Yoga, yoga, yoga, yoga, yoga.
Yoga is especially helpful as an adjunct to holistic care, such as acupuncture.
Take this one young patient who has been coming into the acupuncture clinic with chronic pain due to an old skiing injury that just won’t heal. Although he has hired a whole host of physical therapists, neurologists, and massage therapists, nothing is really helping that much. When I ask him some questions about his pain, it turns out he doesn’t really have ‘pain,’ after all. It’s more like a weird sensation: vague and annoying and just ‘not right.’ Accompanying symptoms include cold patches on his body that he hadn’t really noticed in the past and almost numbness. The MDs say everything looks fine structurally and neurologically, but offer him everything from cortisone shots to surgery.
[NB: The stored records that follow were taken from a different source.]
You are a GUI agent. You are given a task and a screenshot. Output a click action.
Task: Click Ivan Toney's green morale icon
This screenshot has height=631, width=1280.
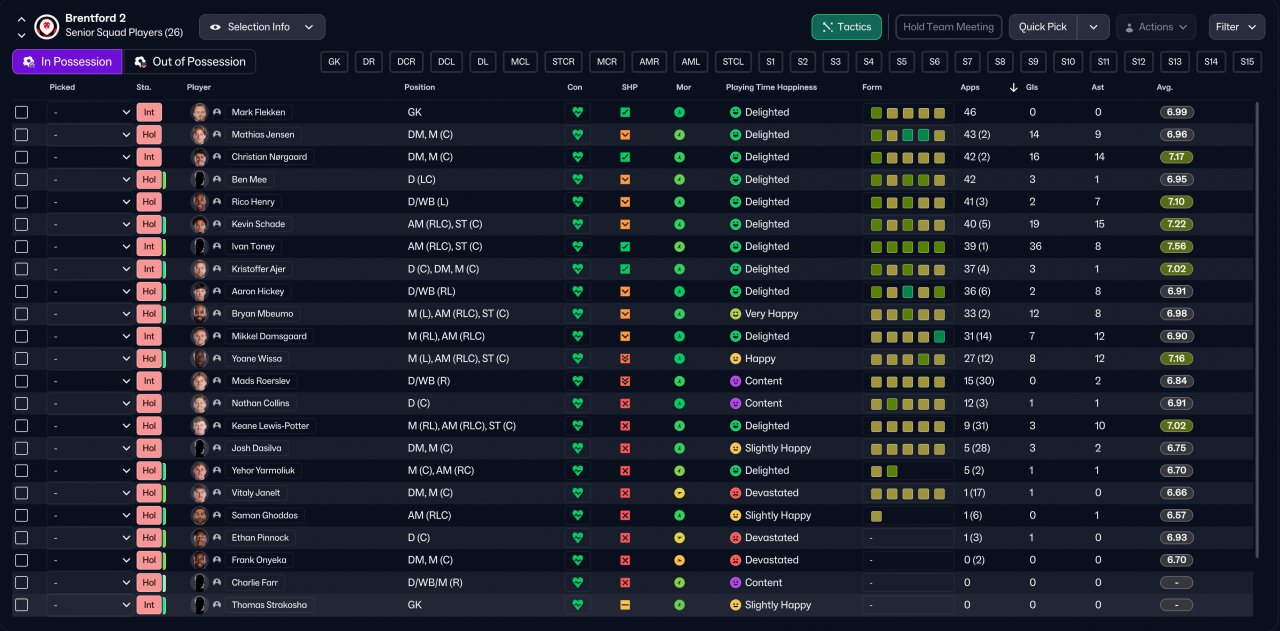[x=679, y=247]
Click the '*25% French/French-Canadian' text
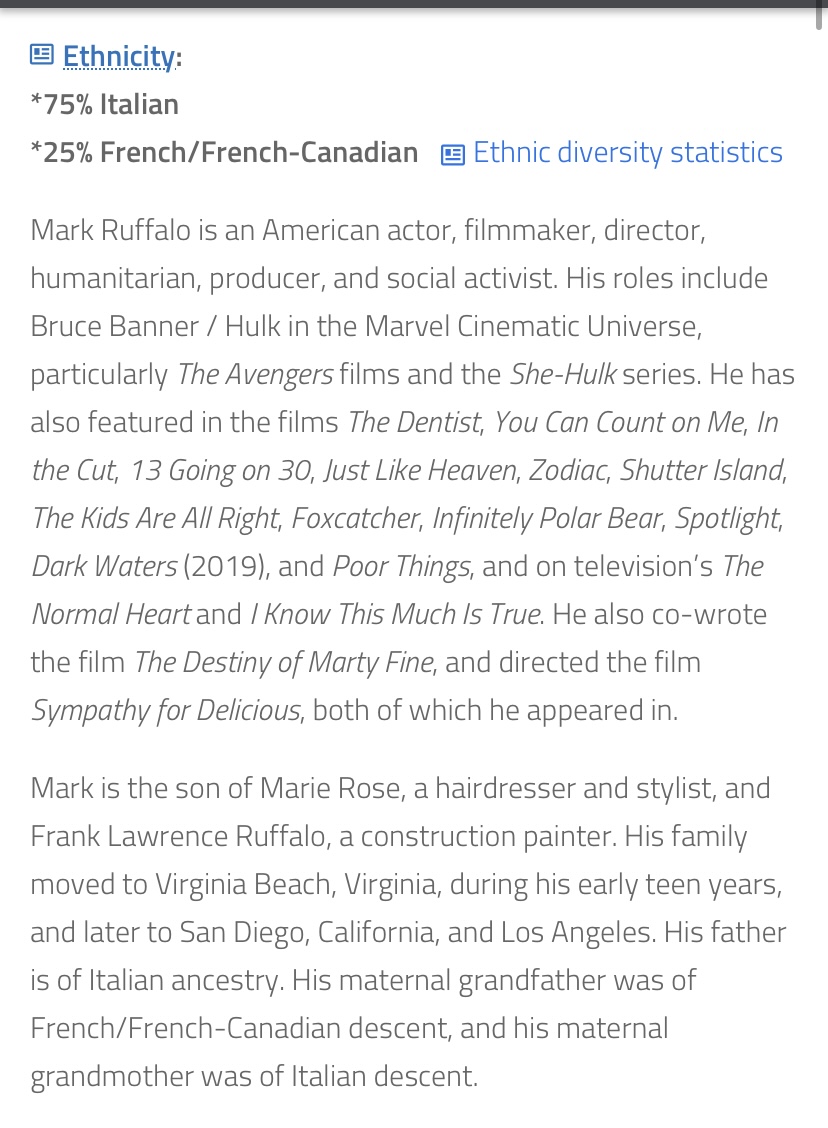 point(224,153)
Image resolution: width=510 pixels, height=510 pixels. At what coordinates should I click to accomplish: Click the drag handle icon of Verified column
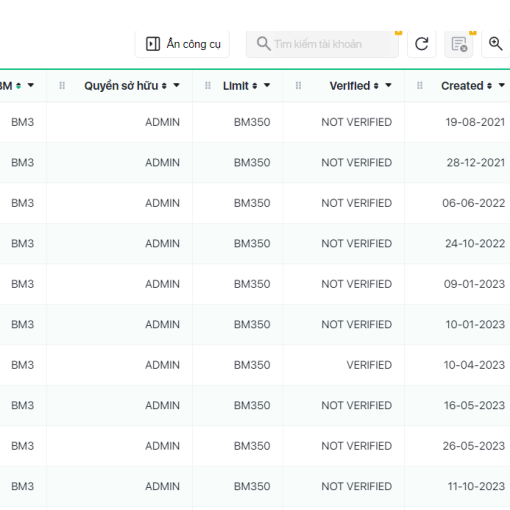298,86
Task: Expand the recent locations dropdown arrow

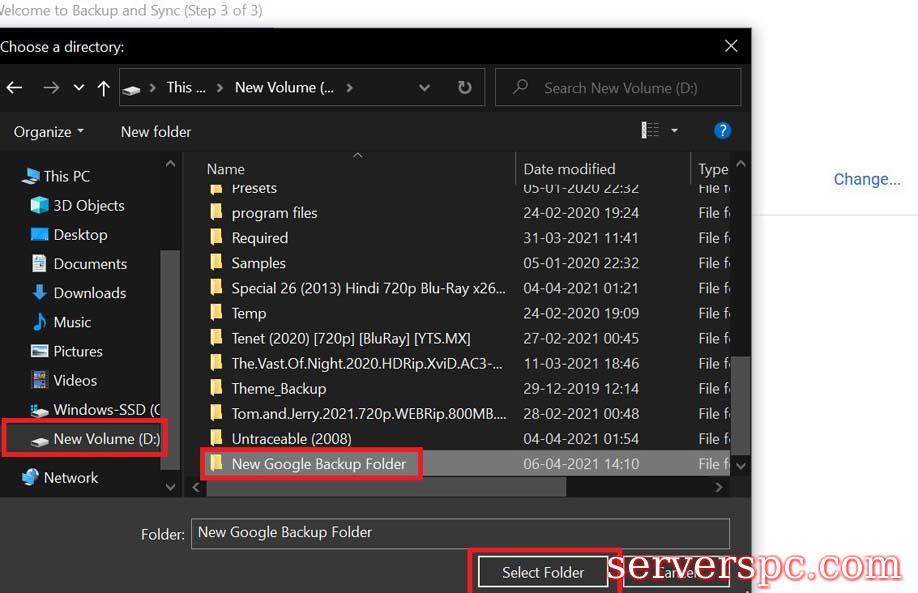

The integrative Asian medicine diagnosis is a lot less mysterious than his Western one. Ayurveda-wise, we are looking at vata and kapha. In TCM terms, we are looking at qi stagnation and damp obstruction.
He comes for acupuncture, so I treat him with that. He drops in deep once the needles are in and feels great afterwards. The improvement holds well between sessions. One time, I gave him a classical Chinese herbal formula and in only one week of taking it, his tongue diagnostic signs improved so dramatically it was like day and night. It was so different, I shook his hand and said, “Nice to finally meet you!” His vague pain syndrome is much improved.
This is an acupuncture success story, but to really bring James to his fullest health, I believe he really needs yoga as supportive care. I’d like to see him activating those channels on his own. The structures need strength, they need work. I gave him some very old skool style yoga postures that are specific to his individual case. These will directly address his concerns–if he practices them.
How Do Acupuncture and Yoga Work Together?
–Western mind: An important benefit of yoga is increased blood circulation and range of motion. This translates as literally delivering additional chemical nutrition and enhanced waste removal into areas of chronic injury and pain. Yoga is not just stretching. We are talking using postures and breath to get in and disrupt a stuck neurological pattern. We are talking about strengthening musculature while lengthening it. We are working with the mind and the breath, therefore neurological and endocrinological function is affected. Unlike many exercise and weight-lifting regimens, yoga gets into the deeper muscle layers to target tiny supporting muscles and integrate them with the bigger beefier muscles closer to the superficies.
–Traditional Chinese Medicine mind: Yoga breaks up stagnation and regulates qi and blood. Stagnation is a part of so many injuries, accompanying both excess and deficient type root disorders. It supports acupuncture in that it helps harmonize the channels. It is easier to get lasting results from acupuncture when the tissues are vital and *strong.*
–Ayurvedic mind: Yoga and Ayurveda are sister sciences. Doshic disturbances directly affect the channels, resulting in pathology. Many traditional yogic sequences are geared toward working with specific imbalances. Each of us has all three doshas, but it is useful to know which yoga postures to calibrate us according to our own constitution, the season and the time of day.